Il y a ceux qui parlent hongrois comme son mari, Laci Walder, qui rencontrera son Ange et adhèrera totalement à la tâche qui habite sa femme. Il y a aussi, se souvient Marguerite Kardos, un groupe de hongroises dont elle fait partie et qui se réunit à partir d’août 1965 chez Gitta ou chez l’une d’elles (ou, en été, sur les bancs du parc de Sceaux) :  Eva Péterfalvy, Rosy Rey, Vera Székely [1], des artistes. Certaines sont des « bilingues boiteuses », d’autres qui sont en France depuis 20 ans connaissaient parfaitement le français, mais toutes sont très exigeantes et enthousiastes.

Mais beaucoup ne parlent pas du tout hongrois. C’est le cas d’Hélène Boyer, mentionnée dans l’édition de 1976 comme ayant collaboré à la traduction, et du père Henri Ormaechea, un franciscain qui avait été séduit par le texte.  Il raconte les séances hebdomadaires – de véritables parties de ping-pong – qui se sont poursuivies pendant deux ans pour préparer la première édition de 1976 :

Elle se mettait à lire à haute voix. Elle disait : « là, c’est mal traduit ». Ou bien disait : « C’est pas assez ça ». Je lui faisais alors des suggestions de traduction. Elle disait : « non, ce n’est pas encore ça – ou tout à fait ça ». On tournait autour du pot puis, à la bonne suggestion, elle disait : « C’est ça ! » Et elle la notait aussitôt.

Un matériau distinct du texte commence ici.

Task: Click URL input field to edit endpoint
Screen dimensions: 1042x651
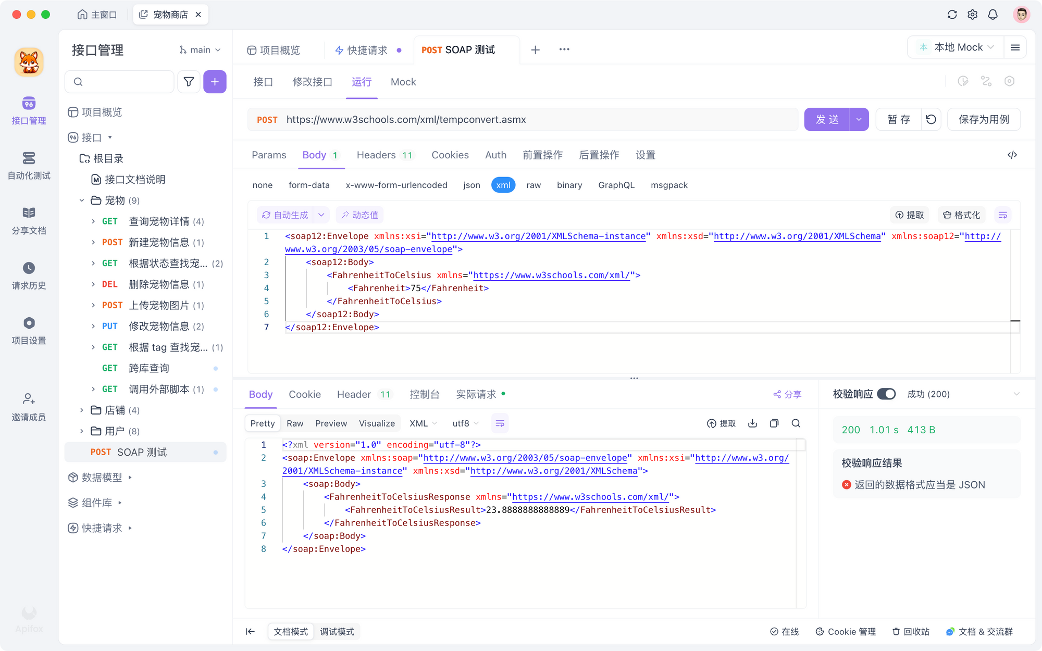Action: 540,119
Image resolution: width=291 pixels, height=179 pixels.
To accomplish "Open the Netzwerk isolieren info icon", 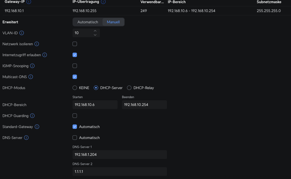I will (x=37, y=44).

Le père Henri Ormaechea et Dominique Raoul-Duval en 2012. Photo : Seven Angel Films

Le père Henri Ormaechea et Dominique Raoul-Duval en 2012. Photo : Seven Angel Films

De son côté, Dominique Raoul-Duval [2], relate avec humour et émotion l’« expérience inoubliable » de sa collaboration avec Gitta pour l’édition intégrale des Dialogues avec l’ange et pour deux des quatre livres de commentaires :

Notre méthode était simple : la prose de Gitta restant souvent approximative, avec une syntaxe hasardeuse et un vocabulaire incertain, une même question revenait, de phrase en phrase « Qu’as-tu voulu dire exactement ? »
Gitta expliquait longuement, et nous trouvions, par tâtonnements successifs, les mots qui s’ajustaient exactement à sa pensée.
Les années passées dans l’édition, à travailler sur les textes des autres, m’avaient rendue exigeante : cent fois Gitta se serait arrêtée en chemin, contente de la formule imparfaite que je venais de lui suggérer; cent fois, obstinée, j’affirmais qu’on pouvait trouver mieux — et l’on trouvait mieux, en effet.

Pour découvrir les témoignages complets du père Henry et de Dominique Raoul-Duval : du hongrois au français, sur www.dialogues-ange.fr

[1] Vera Székely, (1919-1994), est une artiste hongroise qui fût d’abord nageuse. Elle a été entraînée par Gitta Mallasz jusqu’à participer aux Jeux olympiques de Berlin en 1936. Elle est ensuite devenue l’élève de Hanna, ainsi que Pierre Székely, qui allait devenir son mari. Pendant les entretiens de Budaliget, ils ont habité l’appartement des parents de Hanna à Budapest et ont été les premiers lecteurs de ce qui allait devenir les Dialogues avec l’ange. Ils s’installeront en France après la guerre.

[2] Dominique Raoul-Duval a été en charge chez Aubier sur une période de 17 ans de l’édition des six livres à couverture blanche : les deux éditions des Dialogues avec l’ange et les quatre livres de commentaires de Gitta Mallasz.